Il y a vingt-cinq ans, le funeste traité de Maastricht

Généralement, notre classe politico-médiatique est friande de commémorations historiques dont le but est moins de célébrer l’anniversaire d’un événement que l’excellence de ceux qui en furent à l’origine.

Or, le 7 février, c’était le 25e anniversaire de l’adoption du traité de Maastricht en 1992 et il n’y eut nulle part, ni au gouvernement, ni dans l’opposition, quelque célébration que ce soit. Pourtant, à l’époque, les partis de gouvernement, le PS, le RPR et l’UDF firent campagne pour le « oui » (mais aussi le PRG, Les Verts.) Seules des minorités à l’intérieur de chaque camp se prononcèrent pour le « non ». De même, comme pour la constitution européenne plus tard, la grande majorité des orga­nes de presse fit campagne pour le « oui ».
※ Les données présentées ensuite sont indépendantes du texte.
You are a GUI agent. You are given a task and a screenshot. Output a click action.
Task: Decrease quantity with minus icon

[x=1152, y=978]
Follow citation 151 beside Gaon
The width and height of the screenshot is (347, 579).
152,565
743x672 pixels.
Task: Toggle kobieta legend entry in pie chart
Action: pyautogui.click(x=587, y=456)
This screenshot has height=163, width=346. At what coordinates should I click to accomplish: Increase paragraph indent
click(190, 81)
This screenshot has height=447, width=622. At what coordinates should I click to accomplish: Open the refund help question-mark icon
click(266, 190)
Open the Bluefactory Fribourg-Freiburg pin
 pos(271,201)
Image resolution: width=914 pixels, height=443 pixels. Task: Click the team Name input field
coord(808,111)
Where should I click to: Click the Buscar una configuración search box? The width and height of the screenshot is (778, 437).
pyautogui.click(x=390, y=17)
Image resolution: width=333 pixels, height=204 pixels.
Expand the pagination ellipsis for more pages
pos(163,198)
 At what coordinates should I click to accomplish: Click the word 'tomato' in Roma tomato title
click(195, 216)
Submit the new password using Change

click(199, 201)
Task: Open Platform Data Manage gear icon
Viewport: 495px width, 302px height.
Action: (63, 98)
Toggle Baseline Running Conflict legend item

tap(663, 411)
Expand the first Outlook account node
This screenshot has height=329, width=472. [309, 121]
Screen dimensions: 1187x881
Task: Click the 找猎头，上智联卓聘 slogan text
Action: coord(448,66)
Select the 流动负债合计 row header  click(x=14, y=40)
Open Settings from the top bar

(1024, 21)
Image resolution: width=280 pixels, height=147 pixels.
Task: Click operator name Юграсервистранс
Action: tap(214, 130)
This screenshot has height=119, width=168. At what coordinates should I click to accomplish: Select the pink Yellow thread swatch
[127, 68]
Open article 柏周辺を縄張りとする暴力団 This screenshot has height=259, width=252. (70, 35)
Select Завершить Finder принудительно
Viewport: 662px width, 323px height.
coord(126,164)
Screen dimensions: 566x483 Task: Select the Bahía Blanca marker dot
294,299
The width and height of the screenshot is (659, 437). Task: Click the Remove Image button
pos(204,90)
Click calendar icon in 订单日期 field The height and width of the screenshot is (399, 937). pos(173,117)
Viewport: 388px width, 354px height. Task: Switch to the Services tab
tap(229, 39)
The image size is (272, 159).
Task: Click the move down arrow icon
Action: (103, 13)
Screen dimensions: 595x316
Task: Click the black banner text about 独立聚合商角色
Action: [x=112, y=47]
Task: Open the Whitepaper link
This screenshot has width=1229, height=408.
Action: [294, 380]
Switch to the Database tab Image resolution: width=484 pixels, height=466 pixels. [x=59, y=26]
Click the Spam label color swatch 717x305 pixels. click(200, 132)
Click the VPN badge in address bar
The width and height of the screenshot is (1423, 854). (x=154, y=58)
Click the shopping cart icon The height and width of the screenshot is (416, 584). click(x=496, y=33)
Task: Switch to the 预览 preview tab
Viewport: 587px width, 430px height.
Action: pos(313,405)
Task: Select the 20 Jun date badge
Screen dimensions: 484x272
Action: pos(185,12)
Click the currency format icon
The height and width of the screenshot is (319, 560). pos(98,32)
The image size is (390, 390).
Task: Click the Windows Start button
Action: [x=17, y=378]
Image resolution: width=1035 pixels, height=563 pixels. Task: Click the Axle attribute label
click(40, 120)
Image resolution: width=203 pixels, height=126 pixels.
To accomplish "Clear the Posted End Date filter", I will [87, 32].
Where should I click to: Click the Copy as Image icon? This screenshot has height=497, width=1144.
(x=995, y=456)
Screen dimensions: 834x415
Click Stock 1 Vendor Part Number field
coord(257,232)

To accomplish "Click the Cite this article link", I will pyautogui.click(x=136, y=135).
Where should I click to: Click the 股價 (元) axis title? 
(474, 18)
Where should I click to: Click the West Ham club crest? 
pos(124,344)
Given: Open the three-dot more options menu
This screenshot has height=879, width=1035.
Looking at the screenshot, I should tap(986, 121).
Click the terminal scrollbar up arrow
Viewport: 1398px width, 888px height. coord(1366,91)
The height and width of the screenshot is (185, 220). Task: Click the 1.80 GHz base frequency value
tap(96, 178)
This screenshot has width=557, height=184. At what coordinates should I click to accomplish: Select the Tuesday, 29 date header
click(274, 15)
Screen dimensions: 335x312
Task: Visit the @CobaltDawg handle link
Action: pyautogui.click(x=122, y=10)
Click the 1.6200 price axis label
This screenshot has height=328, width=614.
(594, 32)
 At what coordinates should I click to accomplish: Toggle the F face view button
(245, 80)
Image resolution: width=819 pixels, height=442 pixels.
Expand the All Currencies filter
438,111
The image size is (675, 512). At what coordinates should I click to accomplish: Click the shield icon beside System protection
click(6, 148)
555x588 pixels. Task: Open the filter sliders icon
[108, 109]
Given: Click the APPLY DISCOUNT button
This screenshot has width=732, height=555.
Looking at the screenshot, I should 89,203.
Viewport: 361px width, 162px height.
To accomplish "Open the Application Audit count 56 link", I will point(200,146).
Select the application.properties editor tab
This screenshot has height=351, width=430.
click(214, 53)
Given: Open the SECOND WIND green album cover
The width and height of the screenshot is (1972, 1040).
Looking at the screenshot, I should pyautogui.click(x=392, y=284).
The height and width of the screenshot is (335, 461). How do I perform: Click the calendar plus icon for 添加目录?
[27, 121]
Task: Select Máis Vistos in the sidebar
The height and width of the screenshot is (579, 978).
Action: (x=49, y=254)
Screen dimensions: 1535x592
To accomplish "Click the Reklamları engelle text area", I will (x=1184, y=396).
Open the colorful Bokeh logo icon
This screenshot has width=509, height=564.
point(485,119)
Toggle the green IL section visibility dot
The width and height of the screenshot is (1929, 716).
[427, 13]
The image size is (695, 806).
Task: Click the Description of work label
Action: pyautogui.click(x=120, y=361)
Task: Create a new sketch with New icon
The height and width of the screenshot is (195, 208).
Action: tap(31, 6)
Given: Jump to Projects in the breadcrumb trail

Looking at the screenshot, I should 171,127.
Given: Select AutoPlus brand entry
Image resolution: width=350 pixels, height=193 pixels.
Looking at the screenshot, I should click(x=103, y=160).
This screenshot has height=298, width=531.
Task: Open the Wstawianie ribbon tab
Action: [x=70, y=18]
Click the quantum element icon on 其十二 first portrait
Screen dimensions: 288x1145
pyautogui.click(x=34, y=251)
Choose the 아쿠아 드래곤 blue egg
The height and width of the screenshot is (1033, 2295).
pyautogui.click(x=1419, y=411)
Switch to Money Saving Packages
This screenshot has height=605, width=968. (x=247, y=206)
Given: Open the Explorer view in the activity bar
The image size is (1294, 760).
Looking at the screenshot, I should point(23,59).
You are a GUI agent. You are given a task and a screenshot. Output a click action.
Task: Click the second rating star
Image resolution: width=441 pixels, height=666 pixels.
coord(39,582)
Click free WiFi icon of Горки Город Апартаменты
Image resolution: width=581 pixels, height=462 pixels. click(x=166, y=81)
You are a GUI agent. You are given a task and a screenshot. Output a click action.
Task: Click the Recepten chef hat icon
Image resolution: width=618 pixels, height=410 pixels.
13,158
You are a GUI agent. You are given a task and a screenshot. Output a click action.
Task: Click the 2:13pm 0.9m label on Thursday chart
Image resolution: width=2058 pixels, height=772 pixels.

Apparemment, ni les socialistes, ni les chiraquiens, devenus sarkozystes ou fillonistes, ne sont fiers d’avoir four­voyé le pays dans une impasse et bradé une large part de la souveraineté nationale. Ils préfèrent oublier ! Chut !

Mais cette aliénation n’était-elle pas pour le mieux ? En échange, nous allions vivre des années de prospérité, l’Europe allait connaître la croissance la plus élevée du monde et, par-là, éradiquer le chômage. Une affiche de pro­pagande de l’UDF représentant des enfants joyeux avait pour légende :

« Dites oui à l’Europe aujourd’hui ; demain ils vous diront merci ! » Las ! Les gamins et les gamines, devenus adultes, ne disent pas merci aux parents qui ont voté « oui » : si au moins un quart d’entre eux est au chômage, d’autres n’ont que des boulots précaires et ceux qui ont obtenu enfin un CDI ne l’ont acquis qu’autour de la trentaine.

Il est cruel de rappeler aujourd’hui les déclarations des uns et des autres, en 1992, à la lumière de la réalité de 2017. Michel Rocard :

« Maastricht constitue les trois clefs de l’avenir : la monnaie unique, ce sera moins de chômeurs et plus de prospérité ; la politique étrangère commune, ce sera moins d’impuissance et plus de sécurité ; et la citoyenne­té, ce sera moins de bureaucratie et plus de démocratie. » Giscard : « Si le Traité était en application, finalement la Communauté européenne connaîtrait une croissance économique plus forte, donc un emploi amélioré. »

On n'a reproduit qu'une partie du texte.